Exercise prompt>
Reproduce verbatim the stretch of the listing below, from the line containing "You are a computer-use agent." through the end of the listing, including that first line.
┄┄┄┄┄┄┄┄┄┄
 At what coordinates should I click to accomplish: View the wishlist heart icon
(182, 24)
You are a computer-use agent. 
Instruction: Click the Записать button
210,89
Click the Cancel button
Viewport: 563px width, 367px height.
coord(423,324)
┄┄┄┄┄┄┄┄┄┄
Complete response>
You are a computer-use agent. 
Instruction: Click the Записать button
210,89
Click the Cancel button
Viewport: 563px width, 367px height.
coord(423,324)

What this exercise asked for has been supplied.